With 24 fellow strangers, I created a love bubble this past July.
Amongst us was one married couple, other than that, none of the 2 dozen of us had ever set eyes on one another. In Asheville, we spent most waking hours with each other, all in one room, for almost a month. Learning yoga together, practicing adjustments, teaching, and meditation on one another, eating together, crying together, and accidentally falling into one another when a pose went askew.
We called it the “Love Bubble.” We talk online about how much we miss that bubble. We felt safe, accepted, known, cherished, celebrated, and vulnerable in that bubble together. We support each other unconditionally. We delight in each person’s uniqueness. We continue to offer love no matter how grumpy or quiet or strange or jacked up someone acts that day.
It was a little over a week into the love bubble (AKA: Yoga Teacher Training Immersion) when I realized that in all my preparations, all my imaginings what the time in training would be like, of all the fantasies and excitement and wonder about that time, I’d never once given a thought about the other people I would meet there. In retrospect, it was a very strange and short-sighted thing to miss–these people were all up in my business literally and figuratively, day after day. At first, I was determined to keep my head down, just get my reading and writing and learning done, to soak it all up–who needs the other people in the room? I’ll probably never see them again.
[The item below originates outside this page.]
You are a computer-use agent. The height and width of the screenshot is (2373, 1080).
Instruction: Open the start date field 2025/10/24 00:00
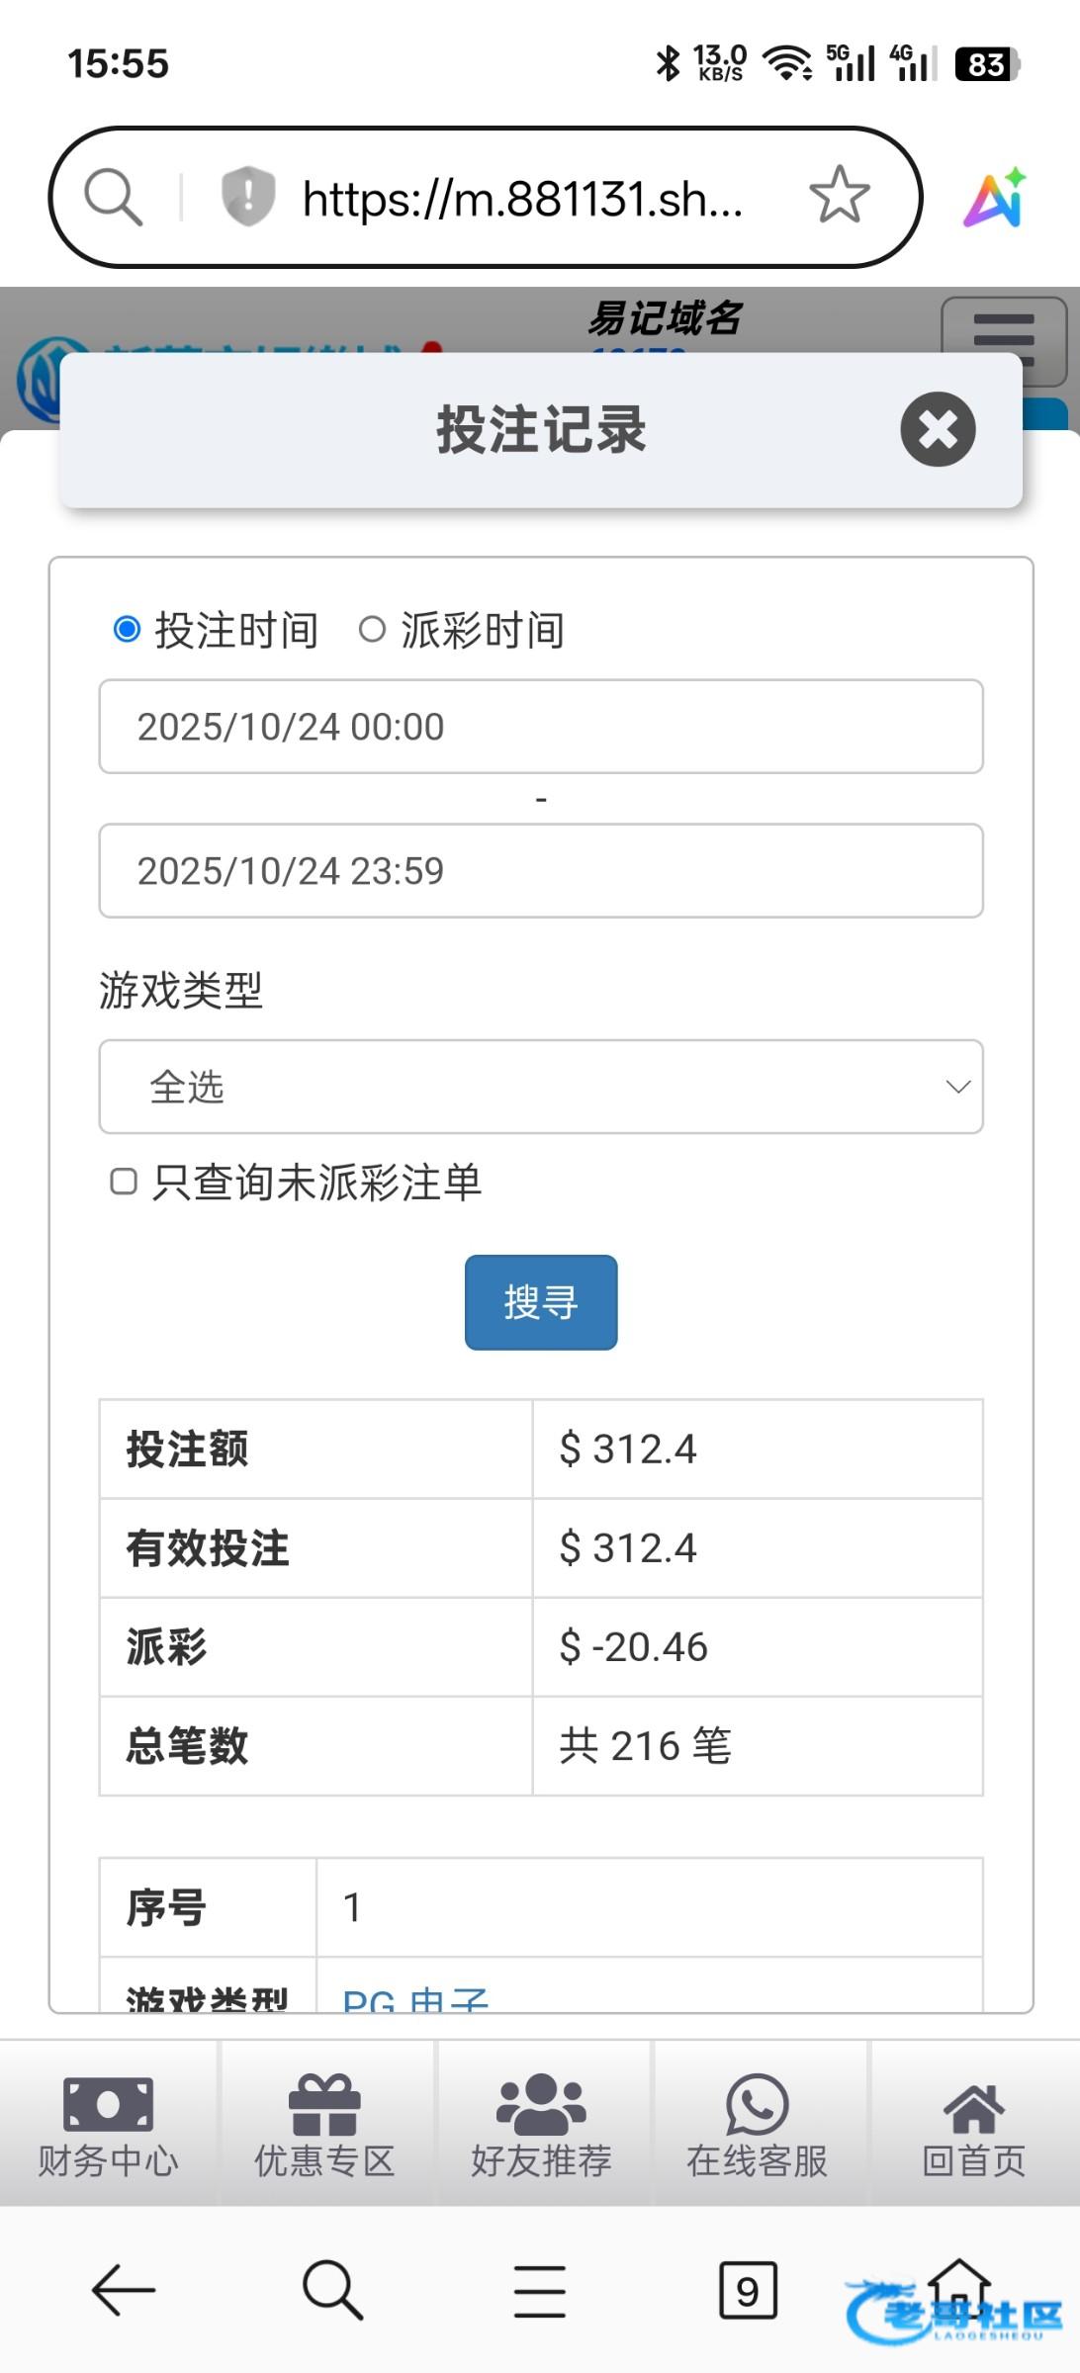pyautogui.click(x=541, y=727)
I was relieved to realize that for the first time in years (of graduate school and professional life) that though I spent all day with these people, they didn’t have a bunch of their own projections and expectations about how I should behave or what I needed to provide for each of them. It was okay to be grumpy and quiet one day and sit in the corner–it wasn’t an epic disaster that everyone needed to weigh in on before lunchtime. It was just a grumpy day and that was okay, there was space to be grumpy. Or perhaps there’d been an extra cup of coffee, and you were wired; that was okay, too, someone would be up for a laugh or acting silly, or at the very least, no frowns or disapproving stares at your bouncing off the walls.
These sweet people just love each other. Not because we’re particularly attractive, or the most illustrious, or the “best” anything, but because each of us is a precious life. I think I speak for us all when I say that we’d go to the end of the world to hug one another, to be present for one another–to hold a dying hand, or to celebrate a new bit of life.
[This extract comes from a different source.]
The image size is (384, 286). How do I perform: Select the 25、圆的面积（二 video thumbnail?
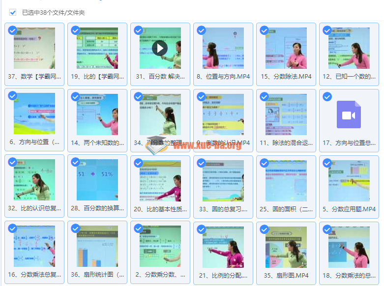[x=286, y=181]
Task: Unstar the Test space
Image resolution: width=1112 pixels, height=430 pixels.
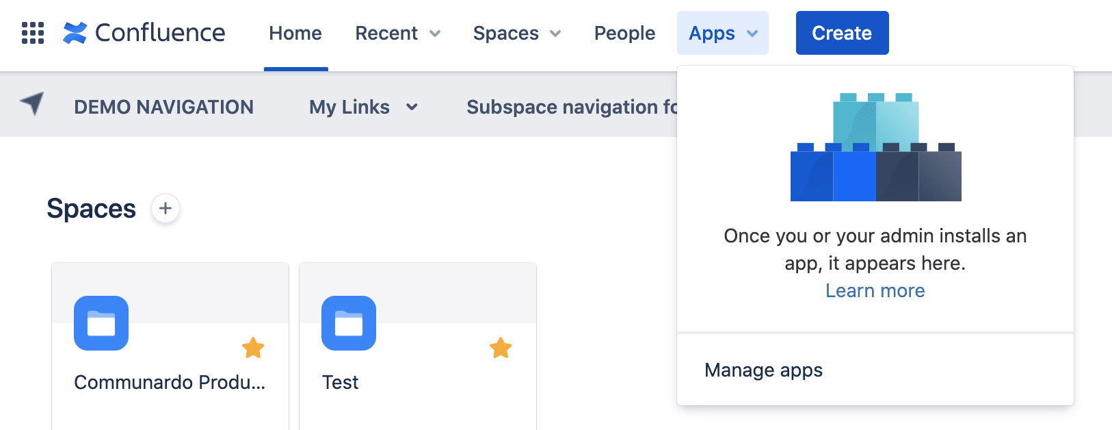Action: [x=501, y=349]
It was okay to be you in the bubble–who ever you were that particular day, with no expectations based on how you were yesterday and no judgment for what you might do tomorrow. We want the best for one another, we don’t seek permissiveness or destruction or ambivalence; love is not just hugs and fuzziness, but also, for us, looking another in the eye, seeing the whole mess of someone, and saying “I still love you. I want to hold your hand here.”
A week or so ago, I was missing the love bubble. I was in yoga class, teaching, and I wondered to myself, “How can I help these precious students understand the ‘love bubble’?” I knew that my student Mary was struggling with her young-adult children, and I knew that Bob’s job was wearing him down. I realized: the world is a love bubble (or it can be). While I fell in love with those particular 25 people in July, it could have been any student, or any person on a bus, or anyone in the check-out line at the grocery story. Everyone is part of the love bubble–the world is the love bubble–and I think perhaps the answer to our heartache and sorrow, our grief and our anger, is to open our arms wide and tell others–anyone, and everyone–that we have love to spare, just for them, that we want to stand next to them while we look at the mess of their lives and to walk along with them while they heal.
Just loved this and realized I need to revisit this love bubble idea more regularly and project this idea into my classroom (yoga and speech). Thanks friend. Praying for you and your journey.